数据仓库结构设计与实施
上QQ阅读APP看本书,新人免费读10天
设备和账号都新为新人

第1章 数据仓库技术与应用概述

乱生于治,治乱,数也。

夫未战而庙算胜者,得算多也;未战而庙算不胜者,得算少也;多算胜,少算不胜,而况于无算乎?吾以此观之,胜负见矣。

——孙子

数据仓库是以关系数据库、并行处理与分布式处理技术,以及联机分析处理等技术的发展为基础,为解决当前企业和组织中虽然拥有大量数据但信息贫乏(难以利用)的现状而提出的,是一种对不同系统数据实现集成和共享的综合性解决方案。

从普通数据库与数据仓库的关系来看,人们把普通数据库技术称为传统的数据库技术。传统的数据库往往是以单一的数据资源(即以数据库为中心)进行事务处理、批处理、决策分析等各种数据处理工作。数据处理模式主要划分为两大类:操作型处理和分析型处理(或信息型处理)。操作型处理也叫事务处理,是指对数据库联机的日常操作,它通常是对一个或一组记录的查询和修改,主要是为企业的特定应用服务的,基本上满足了响应时间、数据的安全性和完整性的需要;分析型处理则用于管理人员的决策分析,往往是大规模的、批量的计算作业,经常要访问大量的历史数据。也就是说,传统数据库系统能够完成企业的日常事务处理工作,但很难达到实现数据分析处理的要求,也无法满足数据处理多样化的要求。随着用户需求的发展,操作型处理和分析型处理的分离就成为必然。

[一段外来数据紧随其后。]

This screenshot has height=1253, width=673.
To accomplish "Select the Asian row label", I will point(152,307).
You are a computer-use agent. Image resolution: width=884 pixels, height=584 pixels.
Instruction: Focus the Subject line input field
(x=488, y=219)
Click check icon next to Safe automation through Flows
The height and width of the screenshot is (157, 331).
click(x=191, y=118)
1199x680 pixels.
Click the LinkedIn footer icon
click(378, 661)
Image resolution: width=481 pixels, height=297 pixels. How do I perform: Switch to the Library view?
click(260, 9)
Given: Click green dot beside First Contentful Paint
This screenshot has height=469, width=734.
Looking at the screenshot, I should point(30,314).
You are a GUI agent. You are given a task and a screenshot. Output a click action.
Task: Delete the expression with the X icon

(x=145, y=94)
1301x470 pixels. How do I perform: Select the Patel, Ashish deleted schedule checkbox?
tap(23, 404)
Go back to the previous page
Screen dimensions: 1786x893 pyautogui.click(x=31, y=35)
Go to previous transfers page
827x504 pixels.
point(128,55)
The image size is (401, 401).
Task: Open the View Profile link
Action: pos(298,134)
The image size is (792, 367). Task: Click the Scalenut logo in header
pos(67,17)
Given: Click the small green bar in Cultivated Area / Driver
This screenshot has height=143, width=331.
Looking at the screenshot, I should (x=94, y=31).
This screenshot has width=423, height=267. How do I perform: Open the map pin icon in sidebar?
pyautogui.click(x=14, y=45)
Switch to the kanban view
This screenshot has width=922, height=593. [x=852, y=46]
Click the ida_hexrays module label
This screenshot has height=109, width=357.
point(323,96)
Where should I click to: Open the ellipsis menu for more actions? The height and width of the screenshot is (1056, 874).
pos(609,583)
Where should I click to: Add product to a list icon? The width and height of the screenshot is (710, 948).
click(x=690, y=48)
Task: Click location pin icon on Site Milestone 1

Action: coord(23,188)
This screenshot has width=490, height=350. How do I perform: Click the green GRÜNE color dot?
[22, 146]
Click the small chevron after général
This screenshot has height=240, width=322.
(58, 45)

近年来,随着信息化的发展和技术的进步,信息已成为人类社会不可或缺的重要资源。社会的信息化使得信息量急剧增长。面对数据量的急剧增长和应用要求的不断提升,数据库技术的应用和发展也有了更高的作用和价值。数据库技术一直力图使自己能胜任当前的发展变化,完成从事务处理、批处理到分析处理的各种类型的信息处理任务。虽然业务扩充了,但还是要在统一数据格式、统一数据模型下来实现业务操作的数据处理。对于决策分析,在业务操作层面上进行分析判断还存在着很大的局限性。于是,人们尝试对来自操作型处理数据库中的数据进行再加工,形成一个综合的、面向分析的环境,以更好地支持决策分析,这就形成了数据仓库(Data Warehousing,简称DW)技术。作为决策支持系统(Decision-making Support System,简称DSS)的数据仓库系统包括数据仓库技术、联机分析处理技术(On-Line Analytical Processing,简称OLAP)、数据挖掘技术(Data Mining,简称DM)。

数据仓库弥补了原有数据库的不足,将原来的以单一数据库为中心的数据环境发展为一种新的体系环境。它具有一种新的数据处理结构体系,能够将不同环境、不同系统的数据统一起来,以形成综合的中央数据仓库。


◣ 1.1 数据仓库的基本概念

业界公认的数据仓库概念创始人W.H.Inmon在《建立数据仓库》一书中对数据仓库给出的定义是:数据仓库就是面向主题的、集成的、稳定的(不可更新)、随时间变化(不同时间)的数据集合,它用以支持经营管理中的决策制定过程。

1.1.1 数据仓库的系统体系

数据仓库是以计算机应用为基础的信息系统,用来支持在各领域的决策分析。数据仓库作为一个集成了许多数据源的中央数据库系统,从许多不同的(分散的、互不联系的)联机事务处理数据源收集和提取数据,并通过一系列汇总计算将数据组织成易于分析的形式,从而为企业提供了一个信息集成平台,为管理人员和决策者迅速地提取信息并回答有关业务运作的问题提供支持。因此,数据仓库是企业信息资产的核心,是管理信息系统的“上层建筑”。

1.1.2 数据仓库的应用目标

数据仓库和普遍的事务处理数据库不同,它是面向主题(以主题为导向)的,支持商务决策而不是事务处理。它拥有许多优化设计的层次、总计方阵系列和结构化的查询功能,并以总计/综合系统为构架。基于对数据快速和有效的分析,数据仓库可为决策系统提供强有力的支持。在开发人员和用户的协同配合和精心设计下,它能够实现对数据的一系列转化,包括从数据到信息,从信息到知识,最终到商业智能。

数据仓库最根本的特点之一是存放数据,而且这些数据包含历史数据,并且来源于各种数据库。数据仓库的建立并不是要取代操作性事务处理数据库(事务处理数据库在企业的信息环境中承担的是日常业务操作的任务),相反,它依赖于操作性事务处理数据库,并以此为基础,建立一个综合的和完善的信息分析应用系统,用于支持各级管理层决策分析。数据仓库是数据库技术的一种新模式,一般也是用关系数据库系统来管理其中的数据。